§ **Records for this task**:
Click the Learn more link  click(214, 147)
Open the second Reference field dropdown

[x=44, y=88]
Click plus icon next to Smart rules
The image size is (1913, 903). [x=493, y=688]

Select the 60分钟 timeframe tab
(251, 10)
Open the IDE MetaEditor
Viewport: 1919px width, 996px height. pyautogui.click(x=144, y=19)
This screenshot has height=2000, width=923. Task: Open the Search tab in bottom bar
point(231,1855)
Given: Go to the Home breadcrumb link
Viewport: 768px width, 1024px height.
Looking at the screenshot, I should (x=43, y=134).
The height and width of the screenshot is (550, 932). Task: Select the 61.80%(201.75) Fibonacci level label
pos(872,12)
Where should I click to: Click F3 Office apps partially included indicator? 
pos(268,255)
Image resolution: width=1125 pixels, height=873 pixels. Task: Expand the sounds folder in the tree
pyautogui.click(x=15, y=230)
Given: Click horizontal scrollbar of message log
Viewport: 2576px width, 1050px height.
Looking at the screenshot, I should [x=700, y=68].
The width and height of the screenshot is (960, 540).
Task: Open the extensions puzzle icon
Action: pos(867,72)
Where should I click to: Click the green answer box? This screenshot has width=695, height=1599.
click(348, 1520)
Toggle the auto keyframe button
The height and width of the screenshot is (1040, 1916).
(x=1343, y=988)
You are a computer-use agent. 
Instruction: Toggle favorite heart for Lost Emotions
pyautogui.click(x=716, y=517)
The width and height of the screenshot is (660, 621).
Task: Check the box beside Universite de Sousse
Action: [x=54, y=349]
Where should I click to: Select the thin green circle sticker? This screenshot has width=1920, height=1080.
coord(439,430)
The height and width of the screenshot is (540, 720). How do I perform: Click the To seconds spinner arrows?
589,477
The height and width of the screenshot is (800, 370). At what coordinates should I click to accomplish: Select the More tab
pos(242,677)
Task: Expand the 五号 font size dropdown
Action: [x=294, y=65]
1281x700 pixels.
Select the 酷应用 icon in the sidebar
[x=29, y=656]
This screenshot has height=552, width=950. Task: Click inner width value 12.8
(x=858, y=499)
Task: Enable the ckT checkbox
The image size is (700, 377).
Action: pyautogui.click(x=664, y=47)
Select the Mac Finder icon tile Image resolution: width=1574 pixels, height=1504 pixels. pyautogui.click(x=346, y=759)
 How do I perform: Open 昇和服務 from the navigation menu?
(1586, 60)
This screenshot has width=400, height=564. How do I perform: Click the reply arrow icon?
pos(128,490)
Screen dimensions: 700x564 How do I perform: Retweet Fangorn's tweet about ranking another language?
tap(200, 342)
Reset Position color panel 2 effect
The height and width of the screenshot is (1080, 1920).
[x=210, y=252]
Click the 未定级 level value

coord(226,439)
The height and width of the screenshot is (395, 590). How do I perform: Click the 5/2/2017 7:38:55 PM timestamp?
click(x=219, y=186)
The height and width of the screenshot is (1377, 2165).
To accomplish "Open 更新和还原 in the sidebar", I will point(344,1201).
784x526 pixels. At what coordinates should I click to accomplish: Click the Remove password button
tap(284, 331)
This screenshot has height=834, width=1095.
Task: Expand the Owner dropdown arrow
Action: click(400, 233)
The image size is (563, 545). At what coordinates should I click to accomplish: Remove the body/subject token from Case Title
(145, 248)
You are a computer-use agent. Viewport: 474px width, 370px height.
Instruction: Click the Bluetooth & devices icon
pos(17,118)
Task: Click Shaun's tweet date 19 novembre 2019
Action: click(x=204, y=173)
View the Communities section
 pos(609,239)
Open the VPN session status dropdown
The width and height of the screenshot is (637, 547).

§ **Problem description**:
Reproduce all of the rows above verbatim, line for line.

§ **Response**:
Click the Learn more link  click(214, 147)
Open the second Reference field dropdown

[x=44, y=88]
Click plus icon next to Smart rules
The image size is (1913, 903). [x=493, y=688]

Select the 60分钟 timeframe tab
(251, 10)
Open the IDE MetaEditor
Viewport: 1919px width, 996px height. pyautogui.click(x=144, y=19)
This screenshot has height=2000, width=923. Task: Open the Search tab in bottom bar
point(231,1855)
Given: Go to the Home breadcrumb link
Viewport: 768px width, 1024px height.
Looking at the screenshot, I should (x=43, y=134).
The height and width of the screenshot is (550, 932). Task: Select the 61.80%(201.75) Fibonacci level label
pos(872,12)
Where should I click to: Click F3 Office apps partially included indicator? 
pos(268,255)
Image resolution: width=1125 pixels, height=873 pixels. Task: Expand the sounds folder in the tree
pyautogui.click(x=15, y=230)
Given: Click horizontal scrollbar of message log
Viewport: 2576px width, 1050px height.
Looking at the screenshot, I should [x=700, y=68].
The width and height of the screenshot is (960, 540).
Task: Open the extensions puzzle icon
Action: pos(867,72)
Where should I click to: Click the green answer box? This screenshot has width=695, height=1599.
click(348, 1520)
Toggle the auto keyframe button
The height and width of the screenshot is (1040, 1916).
(x=1343, y=988)
You are a computer-use agent. 
Instruction: Toggle favorite heart for Lost Emotions
pyautogui.click(x=716, y=517)
The width and height of the screenshot is (660, 621).
Task: Check the box beside Universite de Sousse
Action: [x=54, y=349]
Where should I click to: Select the thin green circle sticker? This screenshot has width=1920, height=1080.
coord(439,430)
The height and width of the screenshot is (540, 720). How do I perform: Click the To seconds spinner arrows?
589,477
The height and width of the screenshot is (800, 370). At what coordinates should I click to accomplish: Select the More tab
pos(242,677)
Task: Expand the 五号 font size dropdown
Action: [x=294, y=65]
1281x700 pixels.
Select the 酷应用 icon in the sidebar
[x=29, y=656]
This screenshot has height=552, width=950. Task: Click inner width value 12.8
(x=858, y=499)
Task: Enable the ckT checkbox
The image size is (700, 377).
Action: pyautogui.click(x=664, y=47)
Select the Mac Finder icon tile Image resolution: width=1574 pixels, height=1504 pixels. pyautogui.click(x=346, y=759)
 How do I perform: Open 昇和服務 from the navigation menu?
(1586, 60)
This screenshot has width=400, height=564. How do I perform: Click the reply arrow icon?
pos(128,490)
Screen dimensions: 700x564 How do I perform: Retweet Fangorn's tweet about ranking another language?
tap(200, 342)
Reset Position color panel 2 effect
The height and width of the screenshot is (1080, 1920).
[x=210, y=252]
Click the 未定级 level value

coord(226,439)
The height and width of the screenshot is (395, 590). How do I perform: Click the 5/2/2017 7:38:55 PM timestamp?
click(x=219, y=186)
The height and width of the screenshot is (1377, 2165).
To accomplish "Open 更新和还原 in the sidebar", I will point(344,1201).
784x526 pixels. At what coordinates should I click to accomplish: Click the Remove password button
tap(284, 331)
This screenshot has height=834, width=1095.
Task: Expand the Owner dropdown arrow
Action: click(400, 233)
The image size is (563, 545). At what coordinates should I click to accomplish: Remove the body/subject token from Case Title
(145, 248)
You are a computer-use agent. Viewport: 474px width, 370px height.
Instruction: Click the Bluetooth & devices icon
pos(17,118)
Task: Click Shaun's tweet date 19 novembre 2019
Action: click(x=204, y=173)
View the Communities section
 pos(609,239)
Open the VPN session status dropdown
The width and height of the screenshot is (637, 547).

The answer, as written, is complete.